Climate change has a habit of setting its own agenda. Thus the news cycle has moved on from the “unprecedented” fires in the Amazon, to the “unprecedented” destruction caused by Hurricane Dorian in the Bahamas. After all, what is the era of climate change if not the proliferation of “unprecedented” extreme events? However, in this instalment of the Climate Change Tracker, we will follow on from last week’s discussion on the Amazon fires to look at India’s forest health.
It has been the country’s national policy, since 1952, to bring 33% of India’s total geographical area under forest cover. It is an ambitious and—according to a 2018 paper by scientists Diana K. Davis and Paul Robbins in the journal Environment And Planning E: Nature And Space—ad hoc project reminiscent of former colonial polices. Be that as it may, according to the Forest Survey of India’s (FSI’s) State Of Forest Report 2017, currently that number stands at just 21.54%. Of this, a mere 2.99% is very dense forest (VDF) and 9.38% is moderately dense forest (MDF). It should also be noted that orchards, plantations and even coconut groves are counted under MDF and open forest (OF). VDFs and MDFs are mostly clustered in Arunachal Pradesh, Maharashtra, Chattisgarh, Odisha and Madhya Pradesh. In terms of sheer percentage of forested areas vis-à-vis the size of the state, North-East states like Arunachal, Mizoram and Meghalaya rank high.

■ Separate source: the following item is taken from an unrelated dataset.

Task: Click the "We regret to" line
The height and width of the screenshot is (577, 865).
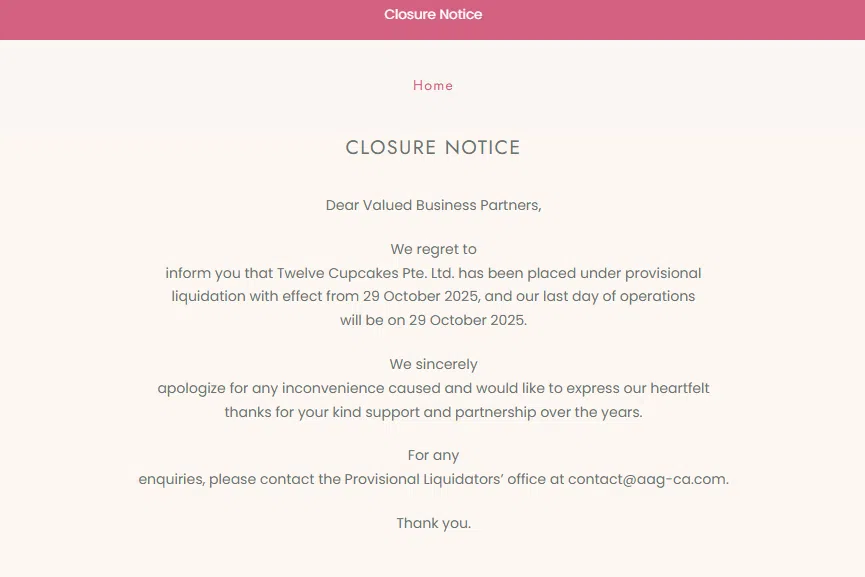Action: click(x=433, y=249)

And yet, according to the very same FSI report, the states with the thickest forests have also lost the most trees due to development projects like those for irrigation, mining and infrastructure: Arunachal lost 190 sq. km, Meghalaya 116 sq. km and Mizoram 531 sq. km between 2015-17. In December, the government declared in Parliament that over 20,000 hectares had been diverted for projects such as mining, dams and thermal power plants between 2015-18. According to data mapped by Global Forest Watch, an international monitoring body, between 2001-18, India lost 16,744 sq. km of tree cover, of which more than half occurred between 2013-18—74.7% of the loss was borne by Assam, Arunachal, Meghalaya, Mizoram and other states in the North-East.

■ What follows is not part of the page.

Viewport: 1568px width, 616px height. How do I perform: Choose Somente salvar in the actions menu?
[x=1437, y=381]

What then are the effects of this deforestation? Apart from an ecological threat, as well as the loss of top soil and the silting of rivers, temperatures have been rising. In May, Aizawl recorded its highest temperature in 20 years, at 36.7 degrees Celsius. According to a 2017 Indian Institute of Technology, Gandhinagar study for the Meghalaya government, between 1981- 2012, the state’s average temperature rose by .031 degrees every year, a total rise of almost 1 degree Celsius. It should come as no surprise, then, that according to the FSI’s 2019 report on fire-prone areas across India, Mizoram, Tripura, Assam, Meghalaya and Manipur occupy the top five spots in the “extremely fire prone” class.